AUTOMATIC1111 Stable Diffusion Web UI (SD WebUI, A1111, or Automatic1111) is an open source generative artificial intelligence program that allows users to generate images from a text prompt. It uses Stable Diffusion as the base model for its image capabilities together with a large set of extensions and features to customize its output.

==History==

SD WebUI was released on GitHub on August 22, 2022, by AUTOMATIC1111, 1 month after the initial release of Stable Diffusion. At the time, Stable Diffusion could only be run via the command line. SD WebUI quickly rose in popularity and has been described as "the most popular tool for running diffusion models locally." SD WebUI is one of the most popular user interfaces for Stable Diffusion, together with ComfyUI. In February 2024, a book was published by ja:Gijutsu Hyoronsha on using Stable Diffusion with SD WebUI in Japanese. As of July 2024, the project had 136,000 stars on GitHub.

==Features==

SD WebUI uses Gradio for its user interface. Each parameter in the Stable Diffusion program is exposed via a UI interface within SD WebUI. SD WebUI contains additional parameters not included in Stable Diffusion itself, such as support for Low-rank adaptations, ControlNet and custom variational autoencoders. SD WebUI supports prompt weighting, image-to-image based generation, inpainting, outpainting and image scaling. It supports over 20 samplers including DDIM, Euler, Euler a, DPM++ 2M Karras, and UniPC. It is also used for its various optimizations over the base Stable Diffusion.
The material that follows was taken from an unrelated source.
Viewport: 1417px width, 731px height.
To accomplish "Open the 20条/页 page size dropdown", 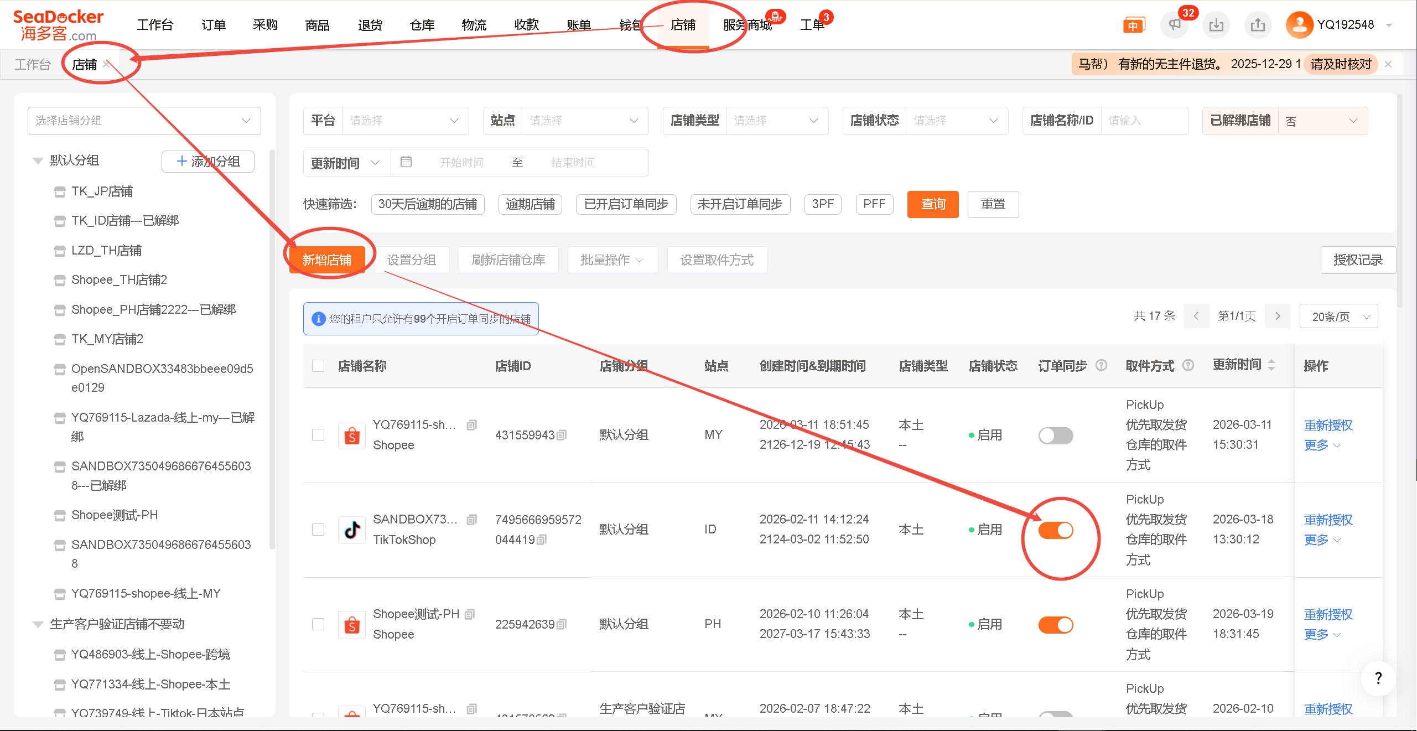I will [x=1338, y=317].
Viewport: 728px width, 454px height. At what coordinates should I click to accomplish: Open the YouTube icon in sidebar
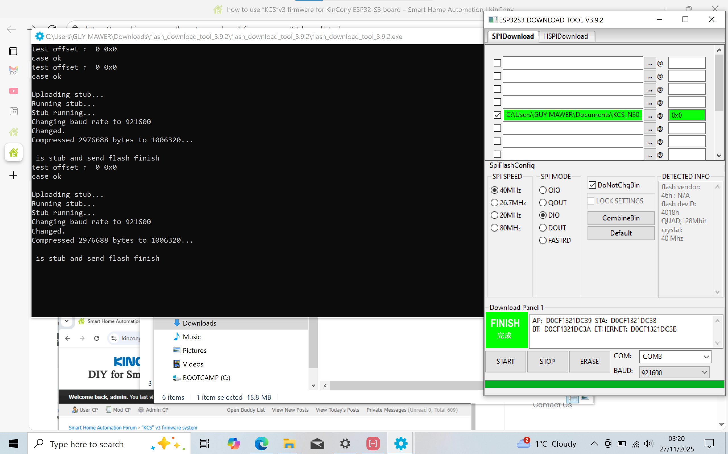pyautogui.click(x=14, y=91)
==Stable Diffusion WebUI Forge==

Stable Diffusion WebUI Forge (Forge) is a notable fork of SD WebUI started by Lvmin Zhang, who is also the creator of ControlNet and Fooocus. The initial goal of Forge was to improve the performance and features of SD WebUI with the intention to upstream changes back to SD WebUI. One of Forge's optimizations allowed users with low VRAM to generate images faster on some versions of Stable Diffusion. It improved generation speed for users with 8GB and 6GB VRAM by 30-45% and 60-75%, respectively. Forge also includes extra features such as support for more samplers than standard SD WebUI. Some of Forge's optimizations were borrowed from ComfyUI, and others were developed by the Forge team. In August 2024, Forge added support for the Flux diffusion model developed by Black Forest Labs, which is not yet supported by SD WebUI.